First principles investigation of the electro-caloric effect in BaTiO$_3$

The electro-caloric effect, a change of temperature or entropy under the application of an electric field, is very promising for future applications in solid state cooling devices [1]. It has been shown that temperature changes of several Kelvin can be achieved in thin films close to the ferroelectric transition temperature [2]. However, to utilize this effect within an actual device, a good control over the caloric properties at different operating temperatures as well as a good understanding of materials-specific trends is very important.

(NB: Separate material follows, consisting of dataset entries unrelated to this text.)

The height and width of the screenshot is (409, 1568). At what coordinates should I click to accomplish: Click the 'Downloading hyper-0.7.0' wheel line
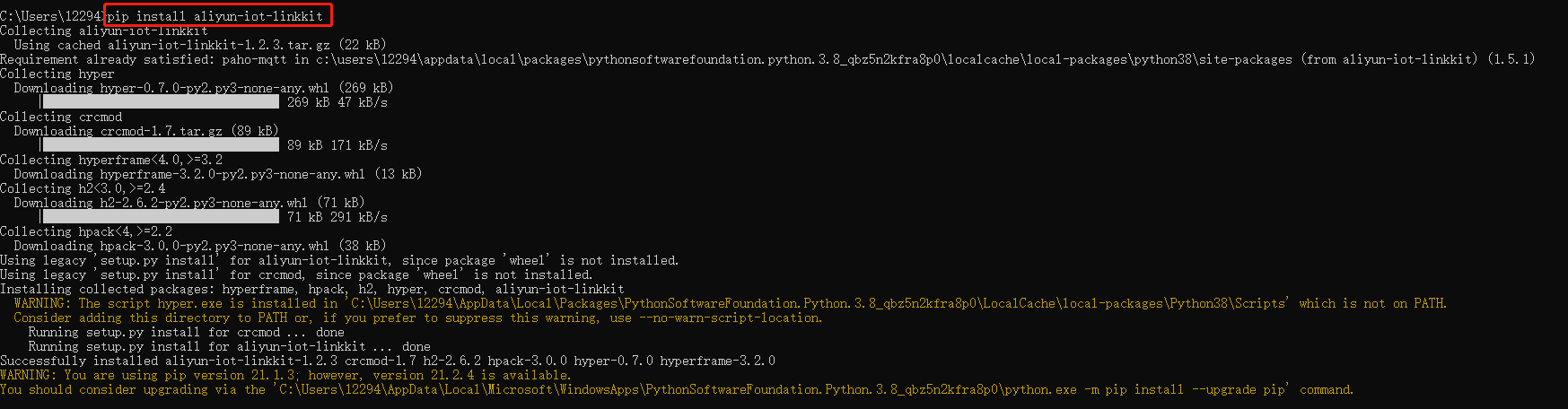coord(203,88)
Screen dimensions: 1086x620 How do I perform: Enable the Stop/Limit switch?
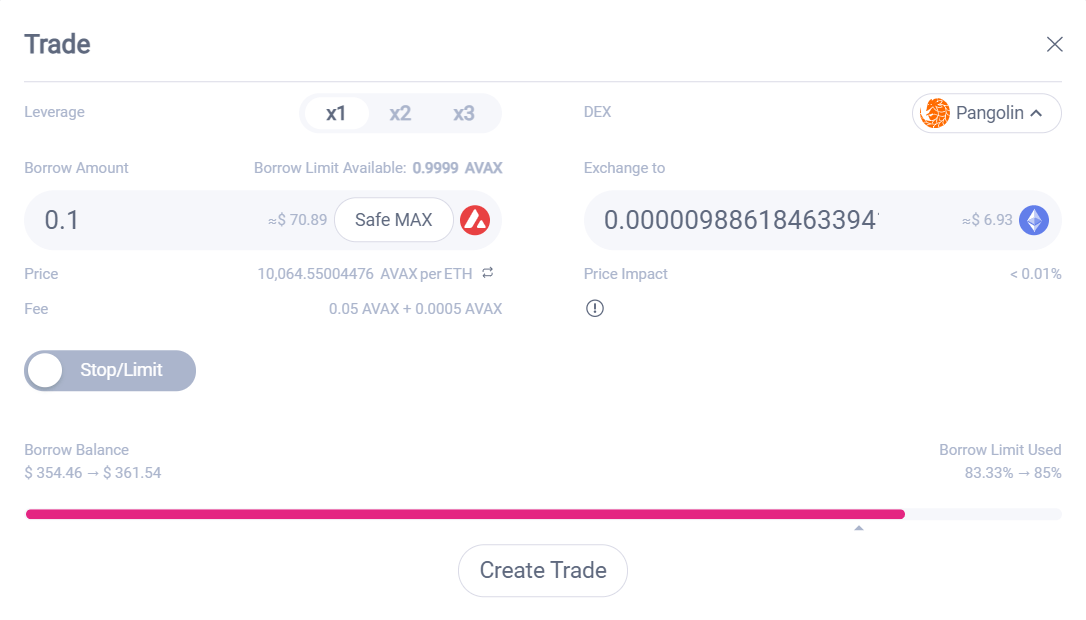(x=110, y=371)
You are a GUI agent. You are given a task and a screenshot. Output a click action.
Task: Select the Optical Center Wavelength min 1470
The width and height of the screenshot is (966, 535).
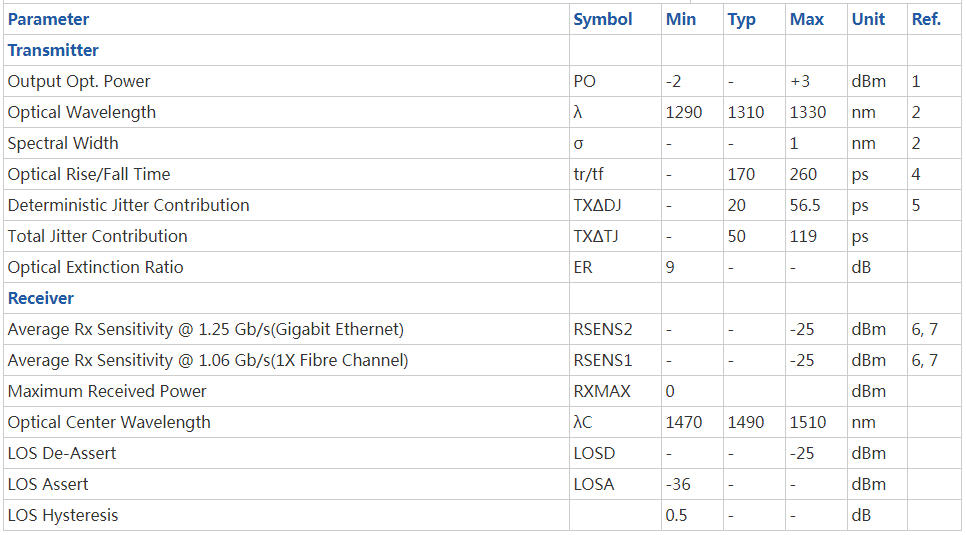[684, 422]
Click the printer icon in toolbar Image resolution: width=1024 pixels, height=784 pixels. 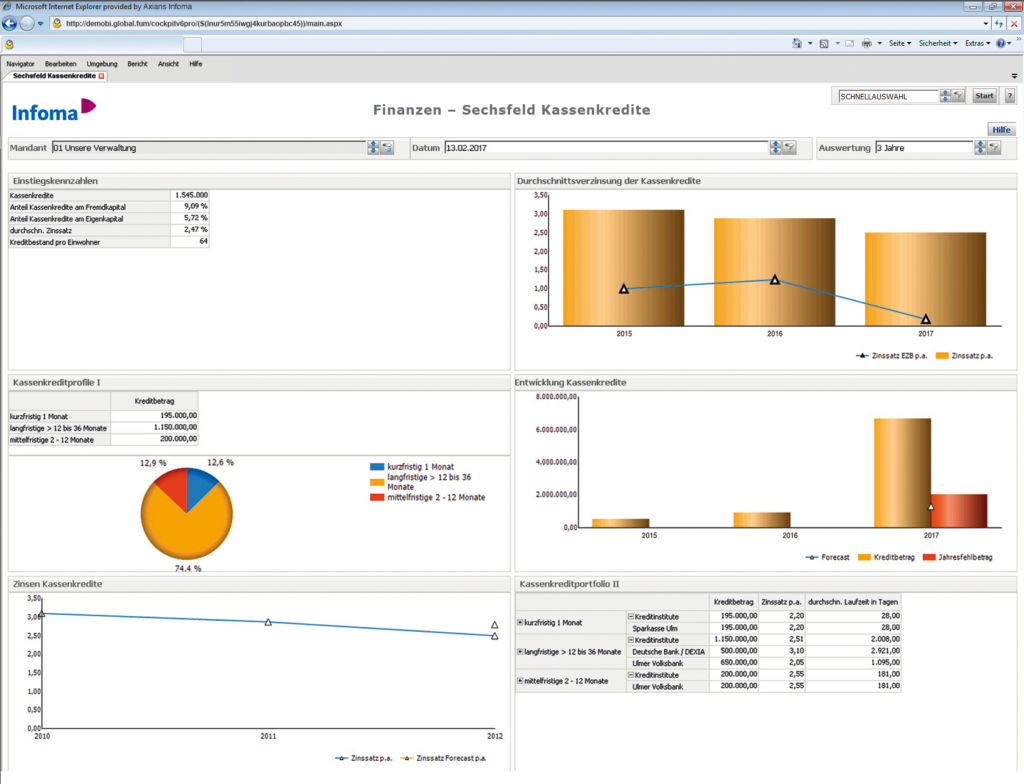click(x=866, y=44)
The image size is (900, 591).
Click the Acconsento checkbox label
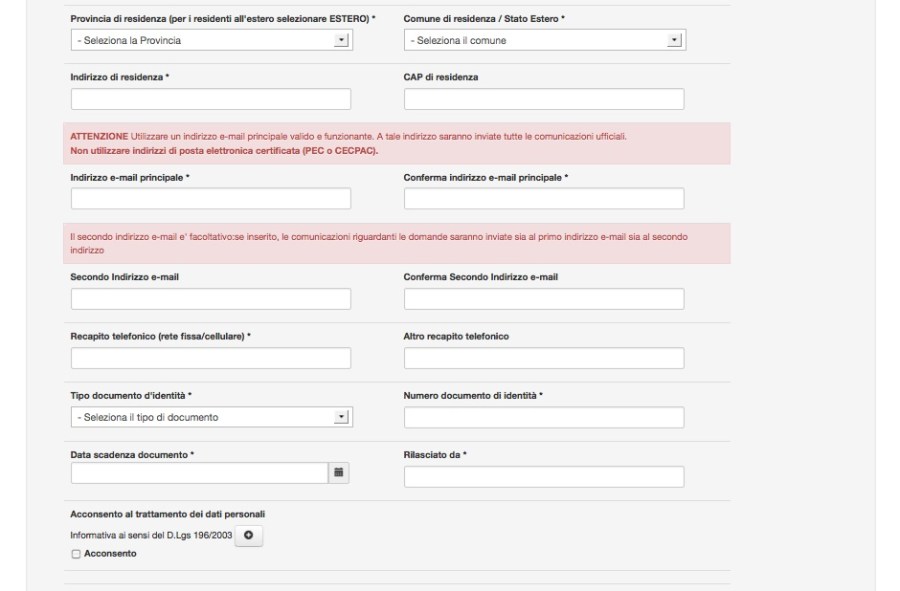(111, 554)
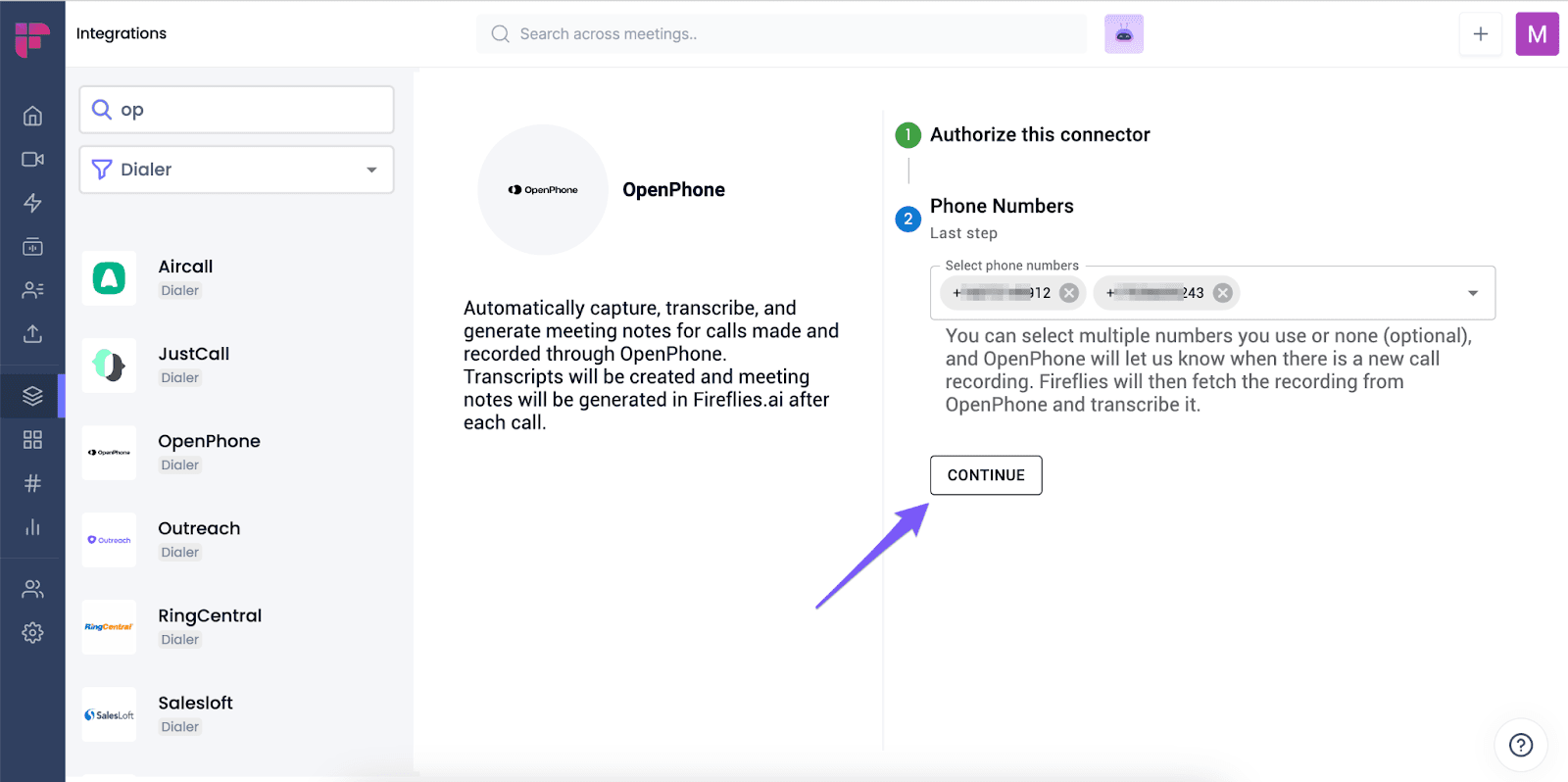Viewport: 1568px width, 782px height.
Task: Expand the Select phone numbers dropdown arrow
Action: (x=1472, y=293)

Here, we use first principles-based effective Hamiltonians [3] to study the electro-caloric effect in the prototypical ferroelectric material BaTiO$_3$. In particular, we assess the effect of epitaxial strain, which is likely to occur in thin film devices, on the caloric properties, and we show that the electro-caloric effect is quite sensitive to such epitaxial strain. We also compare direct and indirect determination of the adiabatic temperature change. The latter uses a Maxwell relation that relates the electro-caloric and pyroelectric effects. [1] J. F. Scott, Annu. Rev. Mater. Res. 41, 229 (2011). [2] Mischenko et al., Science 311, 1270 (2006). [3] Nishimatsu et al., Phys Rev. B 78, 104104 (2008).